Güvende hissettiğimiz gelince derin bir "oh" çektiğimiz evler, mezar olup üzerimize yıkıldı. Sorumlular ise çıkıp suçunu bile kabullenemeyecek kadar aşağılıktı. Müteahhitler ortadan kayboldu, suçlarını bertaraf etmeye kalkıştı. Ölenler öldüğüyle kaldı, ardında ağlayan milyonlarca göz bırakarak…
6 Şubat 2023. Türkiye hiç böyle sallanmadı, hiç bu kadar yürek yanmadı. Atatürk'ün şahsi meselesi olan, tarihe tanıklık etmiş açık hava müzesinden farksız Hatay, bu defa açık hava mezarlığına döndü. Sarsıntılardan delik deşik olmuş yollarda, kaldırımlarda sıra sıra cesetler; birilerinin annesi, babası, çocuğu yatırıldı. Yerin üstü cehennemden farksızdı. Yerin altında ise cehennemin ta kendisi vardı. Göçük altında en sevdiğinin soğumuş bedeniyle birlikte günlerce kurtarılmayı bekleyen, hayatta kalmak için hiç istemeyeceği şeyleri içmek zorunda olan, elinde telefonuyla “belki çeker” umuduyla birilerini ararken can vermiş insanlara tanıklık etti bu şehirler.
“Can pazarı neydi” deseler, “6 Şubat” derim artık. Bölgeye ulaşan yardım ekiplerine “Onun çocuğunu bırakın, o kurtarılmaz. Benim çocuğumu kurtarın” diye feryat eden anneler vardı. Hangi anne bir başka çocuğu ölüme terk edebilirdi? İşte 6 Şubat böyle kapkara bir gündü. Can pazarı vardı, gözden çıkartılmış insanlar vardı; ağlayan, çığlık atan enkazlar vardı.

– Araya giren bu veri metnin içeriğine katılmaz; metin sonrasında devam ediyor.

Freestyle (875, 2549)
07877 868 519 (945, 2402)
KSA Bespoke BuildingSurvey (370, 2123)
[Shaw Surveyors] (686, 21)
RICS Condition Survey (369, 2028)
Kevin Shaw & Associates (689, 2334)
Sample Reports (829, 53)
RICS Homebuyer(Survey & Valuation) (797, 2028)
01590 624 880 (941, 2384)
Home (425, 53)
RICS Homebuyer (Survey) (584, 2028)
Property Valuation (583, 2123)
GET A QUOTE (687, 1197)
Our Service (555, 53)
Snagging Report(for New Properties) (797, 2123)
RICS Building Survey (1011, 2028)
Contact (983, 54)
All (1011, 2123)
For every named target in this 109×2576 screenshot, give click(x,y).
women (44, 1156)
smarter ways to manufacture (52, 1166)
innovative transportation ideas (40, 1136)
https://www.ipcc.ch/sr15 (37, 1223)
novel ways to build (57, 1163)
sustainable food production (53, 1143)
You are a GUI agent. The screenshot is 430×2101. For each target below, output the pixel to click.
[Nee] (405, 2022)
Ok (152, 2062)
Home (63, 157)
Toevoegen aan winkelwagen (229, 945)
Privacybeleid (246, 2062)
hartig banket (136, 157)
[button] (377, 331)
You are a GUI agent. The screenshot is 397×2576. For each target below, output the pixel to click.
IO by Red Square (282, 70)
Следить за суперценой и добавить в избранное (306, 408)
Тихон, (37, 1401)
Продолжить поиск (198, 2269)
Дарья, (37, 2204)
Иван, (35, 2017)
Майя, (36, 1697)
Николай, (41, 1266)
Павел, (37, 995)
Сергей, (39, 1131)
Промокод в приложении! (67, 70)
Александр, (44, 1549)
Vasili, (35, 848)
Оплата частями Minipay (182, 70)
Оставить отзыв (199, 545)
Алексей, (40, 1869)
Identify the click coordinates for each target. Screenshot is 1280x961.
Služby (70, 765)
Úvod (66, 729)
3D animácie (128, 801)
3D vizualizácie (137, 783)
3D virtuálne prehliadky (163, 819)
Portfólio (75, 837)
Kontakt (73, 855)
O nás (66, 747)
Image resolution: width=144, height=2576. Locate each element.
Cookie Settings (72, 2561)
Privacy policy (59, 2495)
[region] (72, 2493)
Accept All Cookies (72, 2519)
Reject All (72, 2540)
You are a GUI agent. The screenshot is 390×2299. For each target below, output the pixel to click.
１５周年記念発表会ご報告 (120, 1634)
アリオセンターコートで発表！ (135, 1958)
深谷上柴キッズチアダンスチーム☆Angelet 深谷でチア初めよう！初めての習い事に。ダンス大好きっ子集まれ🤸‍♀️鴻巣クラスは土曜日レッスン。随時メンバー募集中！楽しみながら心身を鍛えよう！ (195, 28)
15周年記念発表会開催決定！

Sonra günden güne enkazların çığlığı biraz daha azaldı. Cehennemi yaşayan, “Belki bir umut beni de kurtarırlar” diyen insanların sesi kısıldı ve sonra hiç çıkmadı.
Resmi kayıtlara göre 53 bin 537 kişi can verdi. Sadece hayatta kalan sevdiklerinin ciğerini yakmadı bu 53 bin 537 kişi. Tüm Türkiye’yi yaktı kavurdu. Bizi evlerimizden, sıcak yataklarımızdan utanır hâle getirtecek bir vicdan yarasıyla bıraktılar.
Bu depremler öyle bir acıya sahne oldu ki insanlar sevdikleri için "mezar umudu" taşıdı. Cesetlerine ulaşamayan, enkazların arasında sevdiklerine ait bir hırka, bir ayakkabı bulup mezara gömdü. Sırf gidecek, ağlayacak bir yerleri olsun diye.
Hayat dolu caddelerde ışıklar söndü. Binalar enkaza döndü. Sonra o enkazları taşıdılar. Yerleri bomboş kaldı. Binaların boşlukları elbet dolacak ama 53 bin 537 kişinin boşluğu nasıl dolacak bilmiyorum.